Les festivités sociales reprendraient leur cours à partir de 17h, l’horaire des habitués venant nous rendre visite après leur journée de travail. Hier, il y avait Davorka, jeune réalisatrice croate aux cheveux bleus, que je n’avais pas croisé depuis quatre ans, et que je voyais à la même époque quatre fois par semaine. Davorka est désormais mariée à un zoulou sud-africain et enceinte de jumeaux, venue prendre le thé et manger un carré de chocolat.
Mais je m’égare, et n’énumère pas les choses dans le bon ordre. Si elle savait que je n’organise pas correctement mon texte, je me ferais disputer. Car oui, avant tout, je ne peux pas évoquer les habitués de Clitheroe Road sans parler de la reine d’entre tous : Rosa la divine. Bien qu’elle répète sans cesse ne pas se sentir concernée par la vie de Jeje, sa présence demeure indispensable au maintien de la maison ainsi qu’à sa chaleurosité. Rosa a sa propre clé. Si le coeur lui en dit, Rosa vient, apporte parfois de quoi cuisiner de grands plats aux saveurs mêlant ses origines angolaise et portugaise et dont les recettes uniques resteront un secret. Autrement, Rosa peut venir boire un verre et rester cinq heures à discuter. Certains soirs, nous sommes simplement côte à côte, elle découpe de grands morceaux de tissus dénichés au marché de Brixton sur la table du salon tandis que je lis sur le canapé sous la verrière. Rosa est une femme qui dit ce qu’elle pense, qui s’affirme sans cesse. Gare à ceux qui lui tiennent tête. Il y a deux jours, alors qu’elle venait me tenir compagnie et que nous dinions ensemble autour d’une bouteille de vin mise de côté par Jeje, je prenais mon courage à deux mains pour lui dire qu’elle était parfois snob, et que sous prétexte que les habitants de ce monde n’étaient jamais assez bien pour elle, il n’y avait pas de raison de placer les deux tiers de la population sur liste noire. Elle éclata d’un grand fou rire, criant à l’indignation. J’insistais : « crois-moi, tu seras la première postée à la porte du Paradis à recaler à la pelle vers l’Enfer tous ceux dont la tête ne te reviendra pas. » Des larmes perlent au coin de ses yeux. C’est une idée qui lui plaît. Elle ajoute en me regardant droit dans les yeux : « This is me. If I don’t kill you, you have a friend. » Vous êtes prévenus.

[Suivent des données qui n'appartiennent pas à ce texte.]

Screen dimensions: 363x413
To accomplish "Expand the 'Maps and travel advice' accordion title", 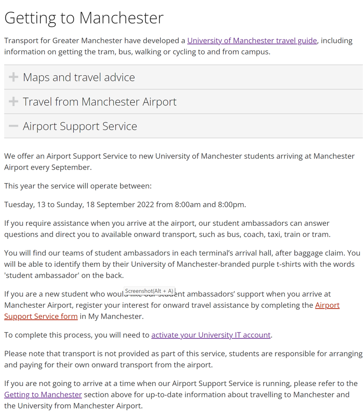I will pos(79,77).
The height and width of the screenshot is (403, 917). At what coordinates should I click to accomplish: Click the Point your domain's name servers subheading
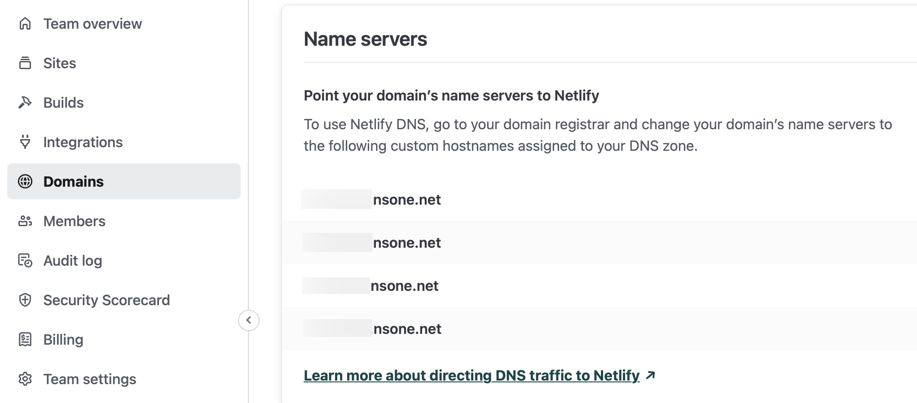click(x=451, y=96)
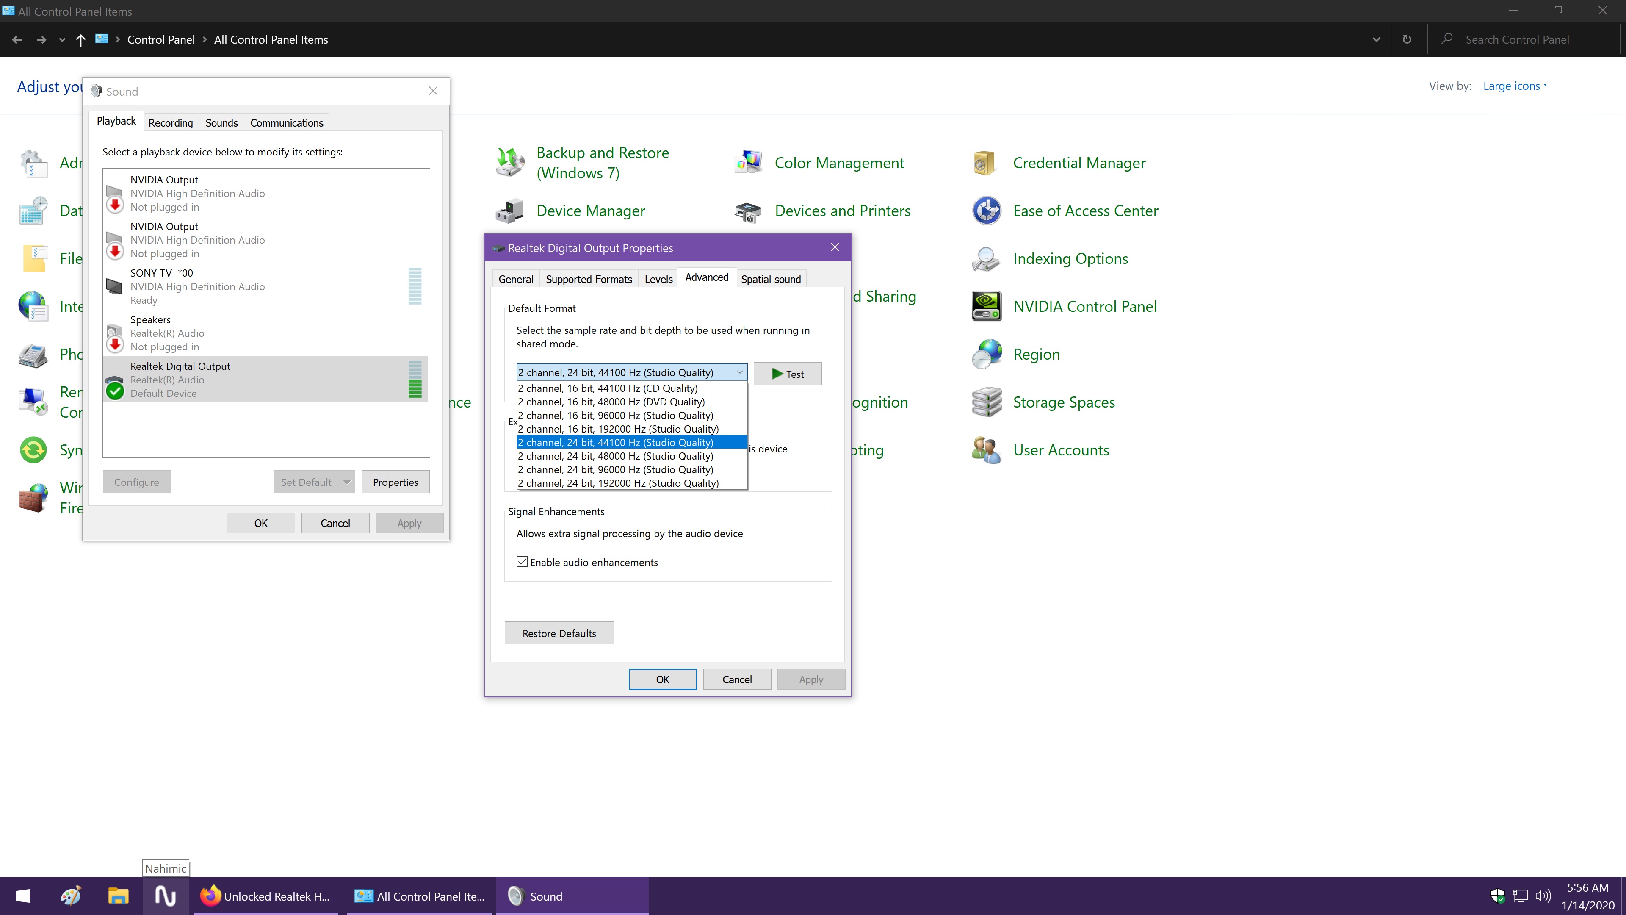Click the Restore Defaults button
This screenshot has height=915, width=1626.
click(x=559, y=633)
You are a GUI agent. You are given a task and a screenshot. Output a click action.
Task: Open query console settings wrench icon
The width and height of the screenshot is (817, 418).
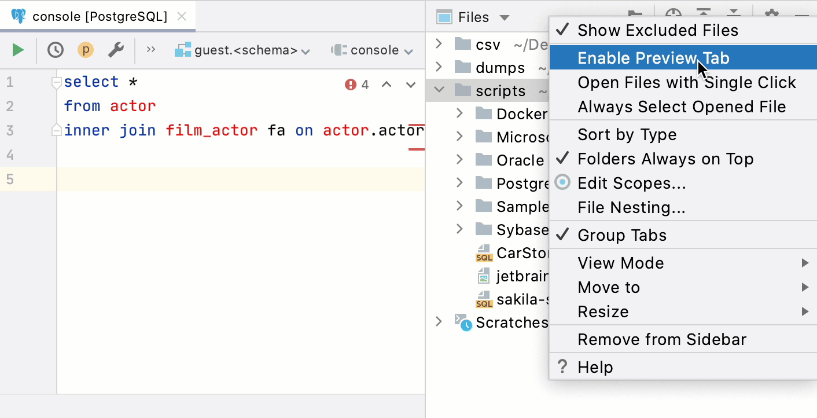pyautogui.click(x=116, y=50)
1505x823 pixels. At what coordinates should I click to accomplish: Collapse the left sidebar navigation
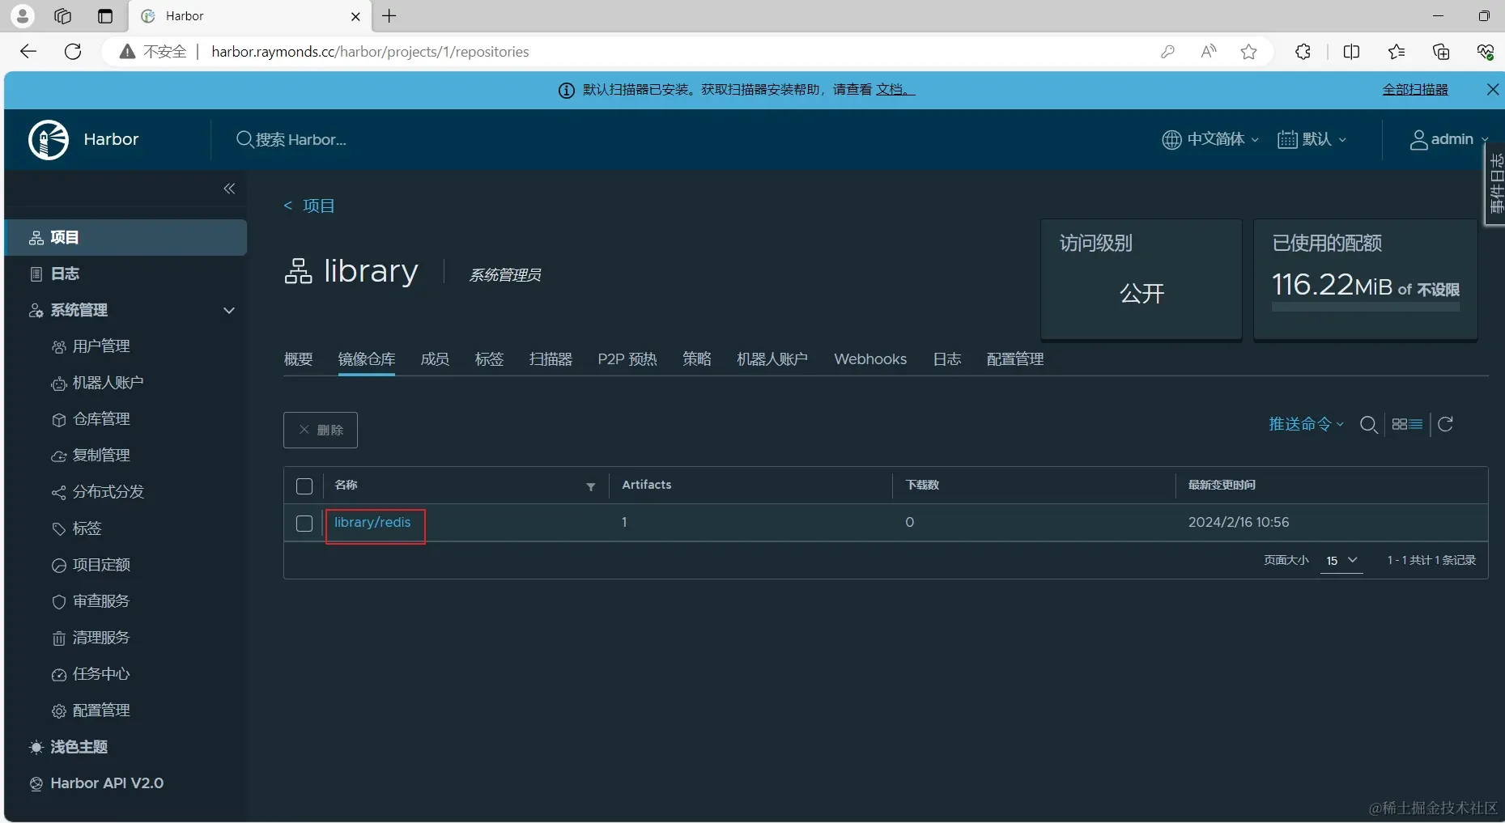229,189
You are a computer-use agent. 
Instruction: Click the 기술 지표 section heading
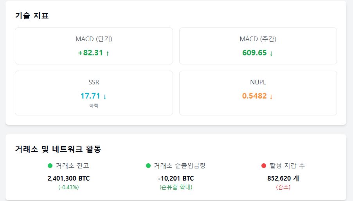pyautogui.click(x=32, y=16)
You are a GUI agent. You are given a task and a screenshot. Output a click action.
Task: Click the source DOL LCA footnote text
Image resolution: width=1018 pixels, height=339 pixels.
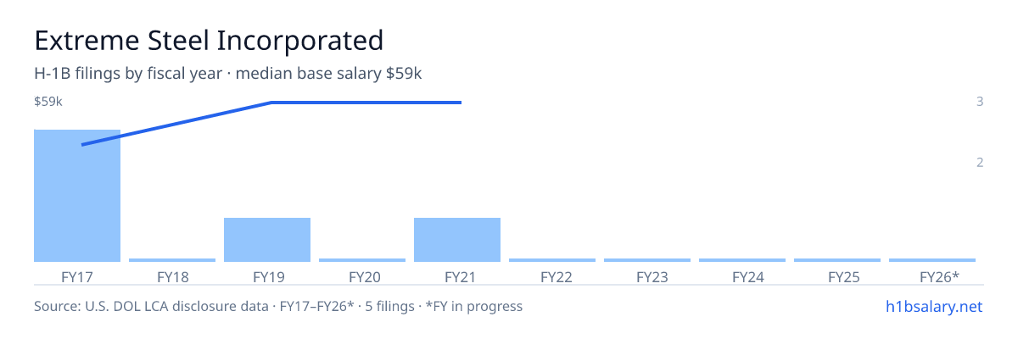278,306
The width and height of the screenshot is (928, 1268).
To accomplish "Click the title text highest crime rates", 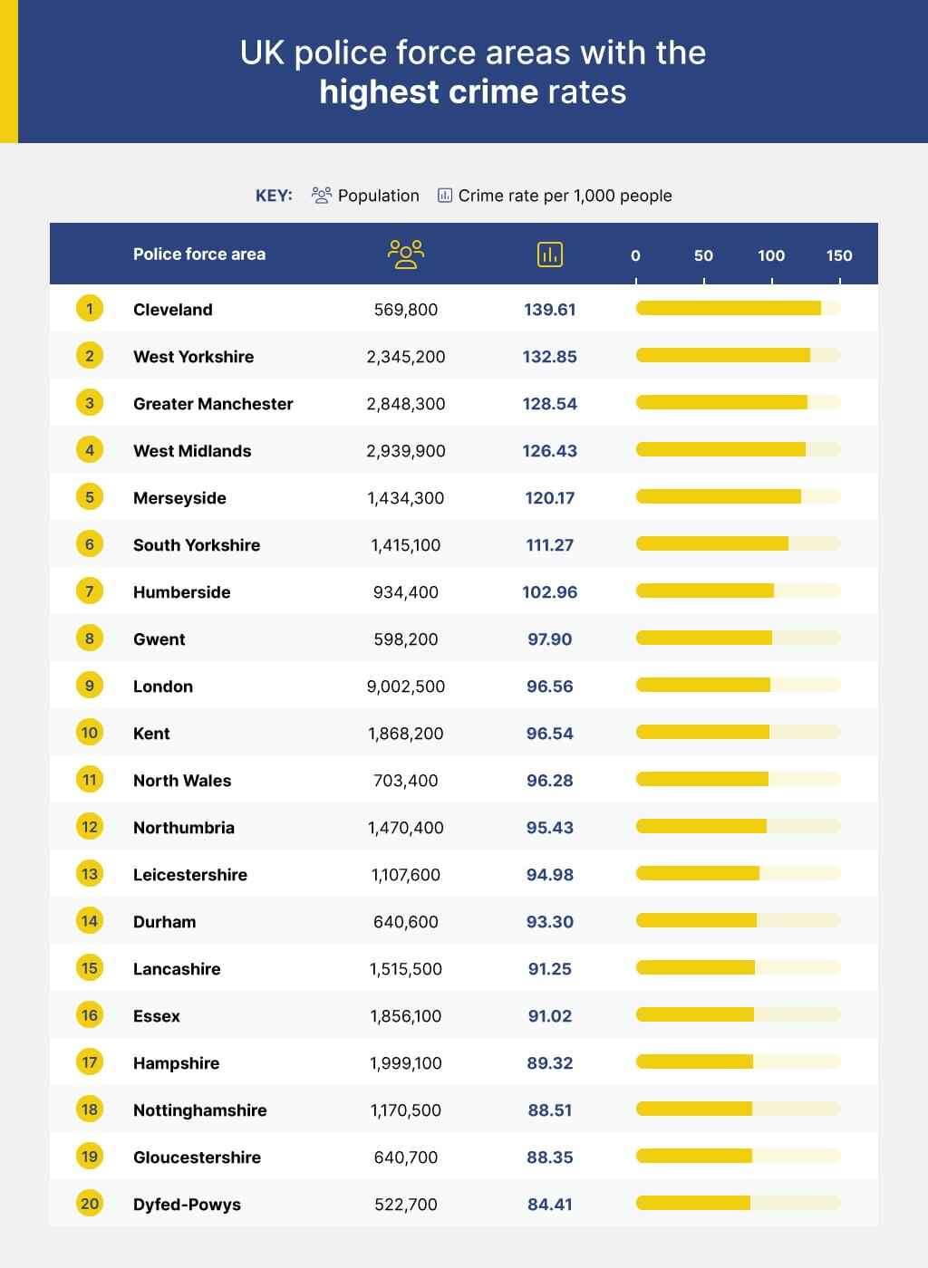I will coord(473,92).
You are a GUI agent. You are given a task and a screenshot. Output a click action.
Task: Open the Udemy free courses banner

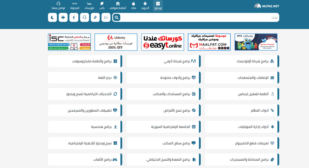(116, 42)
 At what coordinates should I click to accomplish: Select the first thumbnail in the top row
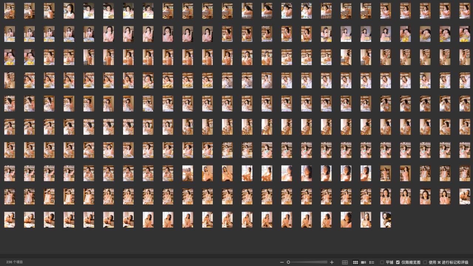[x=10, y=11]
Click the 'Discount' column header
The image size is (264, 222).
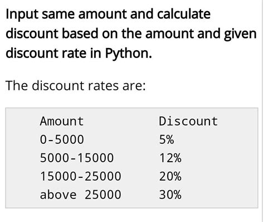[188, 121]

Ces visages, ces récits de vie étonnants et riches accessibles à celui ou celle qui voyage rappellent sans cesse que les principales frontières que nous dressons demeurent des inventions soi-disant pratique, mais pour qui ? Bien au-delà de la visite des lieux incontournables, ne voyage pas vraiment celui ou celle qui ne fait que passer, ne rentre jamais en interaction. Plus que les photos que nous prenons, les souvenirs que nous achetons pour ne pas oublier, créer un lien, encourager la diversité, nous enracine pour toujours. Et bien plus que tout, c’est souvent la raison pour laquelle nous décidons de revenir.